Exercise objective —
Please reproduce each of the entries below word for word, keeping every line and character unchanged.

Exercise data —
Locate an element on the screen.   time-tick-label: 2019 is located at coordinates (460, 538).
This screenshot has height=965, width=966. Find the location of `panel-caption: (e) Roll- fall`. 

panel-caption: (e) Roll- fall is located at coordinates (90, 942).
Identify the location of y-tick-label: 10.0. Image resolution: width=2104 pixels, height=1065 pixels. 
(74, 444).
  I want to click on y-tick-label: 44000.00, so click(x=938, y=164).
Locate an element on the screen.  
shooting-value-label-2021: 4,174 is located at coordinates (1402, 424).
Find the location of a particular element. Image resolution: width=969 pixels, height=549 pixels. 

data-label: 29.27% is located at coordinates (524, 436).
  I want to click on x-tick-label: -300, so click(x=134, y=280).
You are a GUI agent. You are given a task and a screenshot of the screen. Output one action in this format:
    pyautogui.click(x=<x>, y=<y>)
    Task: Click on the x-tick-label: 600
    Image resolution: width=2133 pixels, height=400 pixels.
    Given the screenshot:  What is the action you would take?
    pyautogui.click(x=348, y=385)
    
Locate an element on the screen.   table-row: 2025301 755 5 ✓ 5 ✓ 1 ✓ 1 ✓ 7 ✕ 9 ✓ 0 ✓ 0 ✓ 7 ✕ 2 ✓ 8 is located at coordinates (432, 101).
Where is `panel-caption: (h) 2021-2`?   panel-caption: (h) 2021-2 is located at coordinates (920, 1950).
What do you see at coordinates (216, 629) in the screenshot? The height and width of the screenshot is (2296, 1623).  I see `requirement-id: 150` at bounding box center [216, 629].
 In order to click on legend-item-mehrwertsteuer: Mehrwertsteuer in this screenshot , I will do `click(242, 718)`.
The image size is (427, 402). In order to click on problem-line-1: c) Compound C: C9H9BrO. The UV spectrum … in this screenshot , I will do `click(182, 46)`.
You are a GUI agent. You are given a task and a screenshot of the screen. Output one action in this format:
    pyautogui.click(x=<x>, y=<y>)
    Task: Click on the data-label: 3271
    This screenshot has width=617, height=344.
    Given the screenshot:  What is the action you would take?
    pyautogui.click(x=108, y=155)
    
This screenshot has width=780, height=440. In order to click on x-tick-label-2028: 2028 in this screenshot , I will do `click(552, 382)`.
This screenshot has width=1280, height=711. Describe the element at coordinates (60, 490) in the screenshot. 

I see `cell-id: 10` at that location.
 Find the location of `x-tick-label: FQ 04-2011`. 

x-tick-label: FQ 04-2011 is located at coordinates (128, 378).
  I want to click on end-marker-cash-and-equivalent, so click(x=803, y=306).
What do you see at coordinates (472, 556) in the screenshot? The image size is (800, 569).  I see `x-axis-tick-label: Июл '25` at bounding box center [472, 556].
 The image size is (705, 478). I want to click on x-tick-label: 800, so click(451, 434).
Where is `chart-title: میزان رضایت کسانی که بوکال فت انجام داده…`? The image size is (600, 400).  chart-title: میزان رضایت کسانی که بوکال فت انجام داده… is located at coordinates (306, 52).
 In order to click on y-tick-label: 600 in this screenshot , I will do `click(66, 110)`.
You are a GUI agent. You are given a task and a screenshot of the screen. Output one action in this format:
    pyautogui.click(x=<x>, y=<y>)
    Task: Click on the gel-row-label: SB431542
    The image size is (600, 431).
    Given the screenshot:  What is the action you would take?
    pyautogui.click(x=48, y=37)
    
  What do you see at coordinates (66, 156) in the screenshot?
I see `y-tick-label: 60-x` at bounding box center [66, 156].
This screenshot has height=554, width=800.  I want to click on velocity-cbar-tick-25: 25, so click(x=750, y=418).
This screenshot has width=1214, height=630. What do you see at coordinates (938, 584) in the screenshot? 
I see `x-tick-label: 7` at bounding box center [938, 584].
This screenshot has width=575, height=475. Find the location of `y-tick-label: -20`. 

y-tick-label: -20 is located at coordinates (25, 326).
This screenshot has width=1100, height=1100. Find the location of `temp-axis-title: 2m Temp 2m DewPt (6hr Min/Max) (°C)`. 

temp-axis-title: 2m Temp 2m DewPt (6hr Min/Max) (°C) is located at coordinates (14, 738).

Response area —
Locate an element on the screen.   time-tick-label: 2019 is located at coordinates (460, 538).
This screenshot has height=965, width=966. Find the location of `panel-caption: (e) Roll- fall`. 

panel-caption: (e) Roll- fall is located at coordinates (90, 942).
Identify the location of y-tick-label: 10.0. Image resolution: width=2104 pixels, height=1065 pixels. 
(74, 444).
  I want to click on y-tick-label: 44000.00, so click(x=938, y=164).
Locate an element on the screen.  
shooting-value-label-2021: 4,174 is located at coordinates (1402, 424).
Find the location of a particular element. Image resolution: width=969 pixels, height=549 pixels. 

data-label: 29.27% is located at coordinates (524, 436).
  I want to click on x-tick-label: -300, so click(x=134, y=280).
You are a GUI agent. You are given a task and a screenshot of the screen. Output one action in this format:
    pyautogui.click(x=<x>, y=<y>)
    Task: Click on the x-tick-label: 600
    Image resolution: width=2133 pixels, height=400 pixels.
    Given the screenshot:  What is the action you would take?
    pyautogui.click(x=348, y=385)
    
Locate an element on the screen.   table-row: 2025301 755 5 ✓ 5 ✓ 1 ✓ 1 ✓ 7 ✕ 9 ✓ 0 ✓ 0 ✓ 7 ✕ 2 ✓ 8 is located at coordinates (432, 101).
Where is `panel-caption: (h) 2021-2`?   panel-caption: (h) 2021-2 is located at coordinates (920, 1950).
What do you see at coordinates (216, 629) in the screenshot? The height and width of the screenshot is (2296, 1623).  I see `requirement-id: 150` at bounding box center [216, 629].
 In order to click on legend-item-mehrwertsteuer: Mehrwertsteuer in this screenshot , I will do `click(242, 718)`.
The image size is (427, 402). In order to click on problem-line-1: c) Compound C: C9H9BrO. The UV spectrum … in this screenshot , I will do `click(182, 46)`.
You are a GUI agent. You are given a task and a screenshot of the screen. Output one action in this format:
    pyautogui.click(x=<x>, y=<y>)
    Task: Click on the data-label: 3271
    This screenshot has width=617, height=344.
    Given the screenshot:  What is the action you would take?
    pyautogui.click(x=108, y=155)
    
This screenshot has width=780, height=440. In order to click on x-tick-label-2028: 2028 in this screenshot , I will do `click(552, 382)`.
This screenshot has width=1280, height=711. Describe the element at coordinates (60, 490) in the screenshot. 

I see `cell-id: 10` at that location.
 Find the location of `x-tick-label: FQ 04-2011`. 

x-tick-label: FQ 04-2011 is located at coordinates (128, 378).
  I want to click on end-marker-cash-and-equivalent, so click(x=803, y=306).
What do you see at coordinates (472, 556) in the screenshot? The image size is (800, 569).  I see `x-axis-tick-label: Июл '25` at bounding box center [472, 556].
 The image size is (705, 478). I want to click on x-tick-label: 800, so click(451, 434).
Where is `chart-title: میزان رضایت کسانی که بوکال فت انجام داده…`? The image size is (600, 400).  chart-title: میزان رضایت کسانی که بوکال فت انجام داده… is located at coordinates (306, 52).
 In order to click on y-tick-label: 600 in this screenshot , I will do `click(66, 110)`.
You are a GUI agent. You are given a task and a screenshot of the screen. Output one action in this format:
    pyautogui.click(x=<x>, y=<y>)
    Task: Click on the gel-row-label: SB431542
    The image size is (600, 431).
    Given the screenshot:  What is the action you would take?
    pyautogui.click(x=48, y=37)
    
  What do you see at coordinates (66, 156) in the screenshot?
I see `y-tick-label: 60-x` at bounding box center [66, 156].
This screenshot has height=554, width=800.  I want to click on velocity-cbar-tick-25: 25, so click(x=750, y=418).
This screenshot has width=1214, height=630. What do you see at coordinates (938, 584) in the screenshot? 
I see `x-tick-label: 7` at bounding box center [938, 584].
This screenshot has width=575, height=475. Find the location of `y-tick-label: -20`. 

y-tick-label: -20 is located at coordinates (25, 326).
This screenshot has width=1100, height=1100. Find the location of `temp-axis-title: 2m Temp 2m DewPt (6hr Min/Max) (°C)`. 

temp-axis-title: 2m Temp 2m DewPt (6hr Min/Max) (°C) is located at coordinates (14, 738).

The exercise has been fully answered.